- Entries supplied -
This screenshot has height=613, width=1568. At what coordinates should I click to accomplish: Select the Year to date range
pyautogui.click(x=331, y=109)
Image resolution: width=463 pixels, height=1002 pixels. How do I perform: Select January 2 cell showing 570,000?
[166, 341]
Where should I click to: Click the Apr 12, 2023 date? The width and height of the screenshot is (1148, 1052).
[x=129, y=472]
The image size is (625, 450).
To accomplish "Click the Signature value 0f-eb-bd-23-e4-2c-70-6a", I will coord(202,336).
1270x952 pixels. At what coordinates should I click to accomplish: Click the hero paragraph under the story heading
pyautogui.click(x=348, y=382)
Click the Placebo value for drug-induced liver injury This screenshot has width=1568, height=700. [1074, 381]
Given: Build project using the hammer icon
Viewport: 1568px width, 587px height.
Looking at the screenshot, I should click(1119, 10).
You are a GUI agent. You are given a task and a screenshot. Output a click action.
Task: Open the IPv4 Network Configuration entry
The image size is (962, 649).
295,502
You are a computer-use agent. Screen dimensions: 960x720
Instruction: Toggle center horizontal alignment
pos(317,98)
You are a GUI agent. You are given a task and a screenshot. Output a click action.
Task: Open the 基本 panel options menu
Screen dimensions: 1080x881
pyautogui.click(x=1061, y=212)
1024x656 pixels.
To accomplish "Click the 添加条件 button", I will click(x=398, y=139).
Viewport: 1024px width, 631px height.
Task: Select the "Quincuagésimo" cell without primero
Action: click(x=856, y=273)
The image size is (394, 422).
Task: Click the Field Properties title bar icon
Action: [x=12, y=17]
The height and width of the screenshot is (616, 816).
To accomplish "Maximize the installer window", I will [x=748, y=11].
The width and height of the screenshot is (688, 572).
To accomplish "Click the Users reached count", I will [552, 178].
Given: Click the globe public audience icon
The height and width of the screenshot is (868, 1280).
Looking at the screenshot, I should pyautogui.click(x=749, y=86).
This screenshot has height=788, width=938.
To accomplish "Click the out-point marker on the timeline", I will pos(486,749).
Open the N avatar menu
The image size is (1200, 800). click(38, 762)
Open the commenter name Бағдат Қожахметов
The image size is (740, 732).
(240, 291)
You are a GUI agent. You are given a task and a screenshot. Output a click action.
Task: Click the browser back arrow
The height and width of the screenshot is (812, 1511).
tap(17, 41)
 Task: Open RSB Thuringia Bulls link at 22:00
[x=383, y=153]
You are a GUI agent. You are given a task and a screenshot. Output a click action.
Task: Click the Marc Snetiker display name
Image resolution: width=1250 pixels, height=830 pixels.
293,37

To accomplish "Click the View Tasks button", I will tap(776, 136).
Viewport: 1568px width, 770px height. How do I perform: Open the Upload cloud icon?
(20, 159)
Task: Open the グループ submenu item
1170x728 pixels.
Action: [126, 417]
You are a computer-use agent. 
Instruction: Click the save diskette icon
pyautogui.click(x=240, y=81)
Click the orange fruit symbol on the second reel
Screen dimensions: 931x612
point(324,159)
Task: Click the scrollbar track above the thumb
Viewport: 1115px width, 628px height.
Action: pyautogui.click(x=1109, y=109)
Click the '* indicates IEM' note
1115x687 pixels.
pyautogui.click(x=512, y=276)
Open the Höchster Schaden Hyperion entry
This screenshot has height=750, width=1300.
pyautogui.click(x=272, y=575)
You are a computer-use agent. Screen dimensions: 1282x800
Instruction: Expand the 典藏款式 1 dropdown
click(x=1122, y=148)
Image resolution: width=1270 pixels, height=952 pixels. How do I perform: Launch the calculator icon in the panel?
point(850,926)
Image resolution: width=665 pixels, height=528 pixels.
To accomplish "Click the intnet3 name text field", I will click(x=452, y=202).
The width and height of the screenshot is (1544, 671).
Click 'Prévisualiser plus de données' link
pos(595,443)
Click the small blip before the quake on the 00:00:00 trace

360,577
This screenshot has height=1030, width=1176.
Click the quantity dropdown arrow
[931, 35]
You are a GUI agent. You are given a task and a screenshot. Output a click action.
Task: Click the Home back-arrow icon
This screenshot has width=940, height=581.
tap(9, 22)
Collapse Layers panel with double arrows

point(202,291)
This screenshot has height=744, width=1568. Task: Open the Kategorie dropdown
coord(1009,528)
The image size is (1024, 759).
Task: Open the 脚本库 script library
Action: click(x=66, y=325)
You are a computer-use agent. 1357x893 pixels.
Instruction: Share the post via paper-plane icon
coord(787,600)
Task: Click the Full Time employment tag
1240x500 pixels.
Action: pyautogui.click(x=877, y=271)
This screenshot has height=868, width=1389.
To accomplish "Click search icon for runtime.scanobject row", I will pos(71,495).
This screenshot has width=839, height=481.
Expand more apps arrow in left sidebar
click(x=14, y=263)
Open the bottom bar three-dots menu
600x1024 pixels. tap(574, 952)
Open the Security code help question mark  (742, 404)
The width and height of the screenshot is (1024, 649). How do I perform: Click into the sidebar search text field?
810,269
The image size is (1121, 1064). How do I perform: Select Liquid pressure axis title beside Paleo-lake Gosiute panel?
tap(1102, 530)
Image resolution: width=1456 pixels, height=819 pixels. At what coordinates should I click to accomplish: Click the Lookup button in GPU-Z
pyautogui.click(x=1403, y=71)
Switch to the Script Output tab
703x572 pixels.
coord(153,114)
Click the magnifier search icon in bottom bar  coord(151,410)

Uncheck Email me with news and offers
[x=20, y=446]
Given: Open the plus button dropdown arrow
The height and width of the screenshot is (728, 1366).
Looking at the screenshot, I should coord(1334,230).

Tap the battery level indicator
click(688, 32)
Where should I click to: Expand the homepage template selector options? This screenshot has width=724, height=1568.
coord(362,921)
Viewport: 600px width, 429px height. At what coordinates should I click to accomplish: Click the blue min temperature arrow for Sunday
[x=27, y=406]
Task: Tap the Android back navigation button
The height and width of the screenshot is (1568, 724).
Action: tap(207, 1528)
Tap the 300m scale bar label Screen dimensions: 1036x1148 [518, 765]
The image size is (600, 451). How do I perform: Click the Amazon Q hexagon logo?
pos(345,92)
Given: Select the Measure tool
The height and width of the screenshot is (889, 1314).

- Problem details -
For this exercise, copy each line from the listing above that has the word "value".

- Exercise response -
To accomplish "Click the Signature value 0f-eb-bd-23-e4-2c-70-6a", I will coord(202,336).
Click the Placebo value for drug-induced liver injury This screenshot has width=1568, height=700. [1074, 381]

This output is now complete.